# [Trecho da fonte]
■ ■ ■ ■ ■
Em situações adversas mais do que nunca perdemos o controle sobre a situação, se é que o temos em algum momento de fato. E é diante de tais circunstâncias que parece aflorar o pior e o melhor que pode haver em nós. De forma escancarada e sem sutilezas, Paulo Sandrini explora essas emoções em Peixes Coloridos de Alto-mar (Kafka Edições, 2017), por meio da busca de um pai pelo amor de sua filha, em um mundo em colapso.
Escrito originalmente em 2003, esse romance parte de uma premissa aparentemente simplória – pais divorciados que se desentendem constantemente e buscam garantir o afeto da filha -, que toma um “colorido” especial quando mergulhada em um cenário pós-apocalíptico com tudo que se tem direito: pragas na forma de manchas escuras que surgem na pele, bruscas mudanças climáticas, morte, fome e falta de higiene por onde quer que se olhe.
Como se não bastasse esse panorama desolador, o narrador ainda tem que enfrentar a maldade de seus pares e aquela que vive dentro de si. Pois, em um mundo sem perspectivas o que sobressai é a violência e o egoísmo. Mas há espaço também para o carinho, amor e amizade, expressos de maneira singela, que precisam da atenção do leitor para serem percebidos e apreciados.
“O mundo deixou de ser, para essa gente daqui, um enorme armário de banheiro para se mostrar – sem mais a perfumaria criada pelo ser humano – como verdadeiramente é: um organismo doente e em estado de putrefação” – página 76
Escrito originalmente em 2003, esse romance parte de uma premissa aparentemente simplória – pais divorciados que se desentendem constantemente e buscam garantir o afeto da filha.
Além das situações externas, o pai parece enfrentar também uma guerra interna. Como um cão que mais ladra do que morde, em muitos momentos evidencia-se um certo autodesprezo por suas inseguranças e incapacidade de fazer o que é preciso.
■ ■ ■ ■ ■
Reproduza, sem alterações, a passagem da resenha sobre Peixes Coloridos de Alto-mar que se inicia com as palavras contendo "Em situações adversas" e vai até "mundo em colapso.".

# [Conteúdo dos registros]
■ ■ ■ ■ ■
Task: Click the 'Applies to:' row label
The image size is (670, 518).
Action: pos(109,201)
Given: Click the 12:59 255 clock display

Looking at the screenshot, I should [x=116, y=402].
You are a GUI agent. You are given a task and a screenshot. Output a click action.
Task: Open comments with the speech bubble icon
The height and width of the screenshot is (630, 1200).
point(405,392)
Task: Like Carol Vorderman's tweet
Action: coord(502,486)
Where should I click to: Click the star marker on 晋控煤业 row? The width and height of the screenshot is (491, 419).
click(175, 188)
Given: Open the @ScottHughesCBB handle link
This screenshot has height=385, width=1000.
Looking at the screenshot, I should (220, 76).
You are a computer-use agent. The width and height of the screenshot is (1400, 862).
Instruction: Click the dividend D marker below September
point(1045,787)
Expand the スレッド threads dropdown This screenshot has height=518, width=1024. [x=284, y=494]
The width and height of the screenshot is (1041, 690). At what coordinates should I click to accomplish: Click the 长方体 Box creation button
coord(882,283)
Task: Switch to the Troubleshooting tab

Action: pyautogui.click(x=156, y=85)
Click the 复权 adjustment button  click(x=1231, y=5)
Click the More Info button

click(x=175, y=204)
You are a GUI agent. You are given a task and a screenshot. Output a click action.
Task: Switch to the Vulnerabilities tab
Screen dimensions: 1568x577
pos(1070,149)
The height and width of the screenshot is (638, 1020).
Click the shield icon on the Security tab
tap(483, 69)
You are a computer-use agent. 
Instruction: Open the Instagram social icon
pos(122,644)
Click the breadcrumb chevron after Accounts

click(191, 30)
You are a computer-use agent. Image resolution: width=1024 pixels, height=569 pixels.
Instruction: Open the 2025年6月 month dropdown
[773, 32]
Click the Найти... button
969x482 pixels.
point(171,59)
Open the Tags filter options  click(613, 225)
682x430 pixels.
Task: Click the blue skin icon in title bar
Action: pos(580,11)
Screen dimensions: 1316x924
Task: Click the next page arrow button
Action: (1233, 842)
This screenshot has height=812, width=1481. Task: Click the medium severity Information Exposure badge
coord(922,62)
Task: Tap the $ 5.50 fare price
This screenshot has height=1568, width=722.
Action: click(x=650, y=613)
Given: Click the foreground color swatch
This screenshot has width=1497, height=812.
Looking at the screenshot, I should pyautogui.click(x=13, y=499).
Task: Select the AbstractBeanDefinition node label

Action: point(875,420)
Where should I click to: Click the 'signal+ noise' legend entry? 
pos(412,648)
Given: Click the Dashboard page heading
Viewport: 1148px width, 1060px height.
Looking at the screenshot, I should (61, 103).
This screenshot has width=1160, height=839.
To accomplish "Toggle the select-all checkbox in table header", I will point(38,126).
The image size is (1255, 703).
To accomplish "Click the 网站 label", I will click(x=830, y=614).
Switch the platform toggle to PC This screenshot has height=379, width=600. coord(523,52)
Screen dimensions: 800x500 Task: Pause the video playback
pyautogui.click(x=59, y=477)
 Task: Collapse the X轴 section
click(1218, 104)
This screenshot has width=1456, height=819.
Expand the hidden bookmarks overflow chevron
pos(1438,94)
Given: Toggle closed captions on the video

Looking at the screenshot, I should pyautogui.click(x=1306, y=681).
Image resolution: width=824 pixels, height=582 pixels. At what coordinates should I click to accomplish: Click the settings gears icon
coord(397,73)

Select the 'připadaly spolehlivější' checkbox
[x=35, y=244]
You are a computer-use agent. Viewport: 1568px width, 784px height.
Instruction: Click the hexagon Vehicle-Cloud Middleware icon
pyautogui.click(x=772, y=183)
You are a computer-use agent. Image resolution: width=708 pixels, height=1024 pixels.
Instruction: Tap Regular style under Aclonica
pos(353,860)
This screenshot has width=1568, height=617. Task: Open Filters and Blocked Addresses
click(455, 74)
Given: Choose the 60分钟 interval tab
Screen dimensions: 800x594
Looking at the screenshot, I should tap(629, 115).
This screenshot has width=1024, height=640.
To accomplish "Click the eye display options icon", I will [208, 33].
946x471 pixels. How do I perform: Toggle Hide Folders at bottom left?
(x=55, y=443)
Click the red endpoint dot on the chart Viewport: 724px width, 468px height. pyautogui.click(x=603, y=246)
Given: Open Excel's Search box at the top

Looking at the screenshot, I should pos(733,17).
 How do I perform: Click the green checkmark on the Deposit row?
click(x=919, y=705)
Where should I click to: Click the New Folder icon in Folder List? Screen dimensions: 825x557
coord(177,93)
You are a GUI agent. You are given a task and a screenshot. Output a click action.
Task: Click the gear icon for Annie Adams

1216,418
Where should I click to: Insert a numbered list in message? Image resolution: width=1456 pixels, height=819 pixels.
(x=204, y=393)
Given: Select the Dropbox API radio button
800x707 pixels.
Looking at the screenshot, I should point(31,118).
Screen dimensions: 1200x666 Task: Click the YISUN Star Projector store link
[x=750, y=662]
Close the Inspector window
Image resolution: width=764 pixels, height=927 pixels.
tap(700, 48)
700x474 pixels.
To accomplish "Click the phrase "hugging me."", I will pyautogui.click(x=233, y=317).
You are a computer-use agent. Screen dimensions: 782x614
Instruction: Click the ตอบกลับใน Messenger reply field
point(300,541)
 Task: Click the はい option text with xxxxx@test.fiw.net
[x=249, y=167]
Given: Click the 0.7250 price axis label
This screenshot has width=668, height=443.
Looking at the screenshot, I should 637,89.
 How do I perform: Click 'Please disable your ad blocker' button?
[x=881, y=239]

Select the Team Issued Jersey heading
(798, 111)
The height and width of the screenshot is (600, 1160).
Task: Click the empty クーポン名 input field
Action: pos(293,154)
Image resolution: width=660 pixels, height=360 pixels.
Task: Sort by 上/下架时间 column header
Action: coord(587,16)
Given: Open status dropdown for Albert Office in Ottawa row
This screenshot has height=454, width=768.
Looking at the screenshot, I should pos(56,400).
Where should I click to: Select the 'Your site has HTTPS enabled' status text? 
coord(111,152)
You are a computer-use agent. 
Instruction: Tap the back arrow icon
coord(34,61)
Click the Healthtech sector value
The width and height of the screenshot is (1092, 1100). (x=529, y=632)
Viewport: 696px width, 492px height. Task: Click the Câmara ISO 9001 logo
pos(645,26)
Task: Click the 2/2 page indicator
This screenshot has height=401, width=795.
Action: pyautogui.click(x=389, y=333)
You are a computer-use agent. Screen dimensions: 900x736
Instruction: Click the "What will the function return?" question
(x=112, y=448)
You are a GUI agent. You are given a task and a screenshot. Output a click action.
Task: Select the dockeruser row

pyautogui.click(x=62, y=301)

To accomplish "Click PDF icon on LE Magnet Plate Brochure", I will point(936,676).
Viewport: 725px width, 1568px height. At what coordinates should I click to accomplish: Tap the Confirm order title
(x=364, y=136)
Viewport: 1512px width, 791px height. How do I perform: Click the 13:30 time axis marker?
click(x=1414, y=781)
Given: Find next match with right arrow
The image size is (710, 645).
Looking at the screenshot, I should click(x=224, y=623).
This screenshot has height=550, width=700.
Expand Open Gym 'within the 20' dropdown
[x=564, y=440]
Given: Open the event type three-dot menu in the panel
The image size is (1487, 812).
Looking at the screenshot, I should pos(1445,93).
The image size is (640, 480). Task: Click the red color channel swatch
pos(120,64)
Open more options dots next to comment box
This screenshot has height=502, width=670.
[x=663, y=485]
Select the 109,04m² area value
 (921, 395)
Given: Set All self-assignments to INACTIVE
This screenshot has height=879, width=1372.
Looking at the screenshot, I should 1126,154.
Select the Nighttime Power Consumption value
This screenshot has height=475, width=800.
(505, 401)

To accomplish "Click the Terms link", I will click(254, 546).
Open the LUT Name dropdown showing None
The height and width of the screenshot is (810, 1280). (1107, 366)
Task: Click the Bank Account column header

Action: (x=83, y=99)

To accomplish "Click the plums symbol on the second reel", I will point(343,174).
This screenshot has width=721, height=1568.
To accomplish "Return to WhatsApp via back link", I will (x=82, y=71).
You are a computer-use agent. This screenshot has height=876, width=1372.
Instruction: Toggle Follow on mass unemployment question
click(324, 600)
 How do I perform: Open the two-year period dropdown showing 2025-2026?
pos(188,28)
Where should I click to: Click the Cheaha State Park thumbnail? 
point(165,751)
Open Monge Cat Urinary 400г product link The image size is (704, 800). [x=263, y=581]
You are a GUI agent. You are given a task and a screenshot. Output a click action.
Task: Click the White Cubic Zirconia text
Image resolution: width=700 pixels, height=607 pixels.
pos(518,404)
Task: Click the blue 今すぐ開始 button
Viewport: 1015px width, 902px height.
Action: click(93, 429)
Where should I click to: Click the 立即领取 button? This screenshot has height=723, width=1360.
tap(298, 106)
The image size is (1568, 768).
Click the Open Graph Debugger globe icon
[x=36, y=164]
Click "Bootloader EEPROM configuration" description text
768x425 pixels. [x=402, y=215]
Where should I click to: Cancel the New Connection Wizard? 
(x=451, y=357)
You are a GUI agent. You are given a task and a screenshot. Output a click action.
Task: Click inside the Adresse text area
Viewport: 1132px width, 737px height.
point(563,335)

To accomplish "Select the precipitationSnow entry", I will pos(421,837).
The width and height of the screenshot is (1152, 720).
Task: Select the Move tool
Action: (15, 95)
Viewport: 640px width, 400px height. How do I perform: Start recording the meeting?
■ ■ ■ ■ ■
# [Resultado]
Em situações adversas mais do que nunca perdemos o controle sobre a situação, se é que o temos em algum momento de fato. E é diante de tais circunstâncias que parece aflorar o pior e o melhor que pode haver em nós. De forma escancarada e sem sutilezas, Paulo Sandrini explora essas emoções em Peixes Coloridos de Alto-mar (Kafka Edições, 2017), por meio da busca de um pai pelo amor de sua filha, em um mundo em colapso.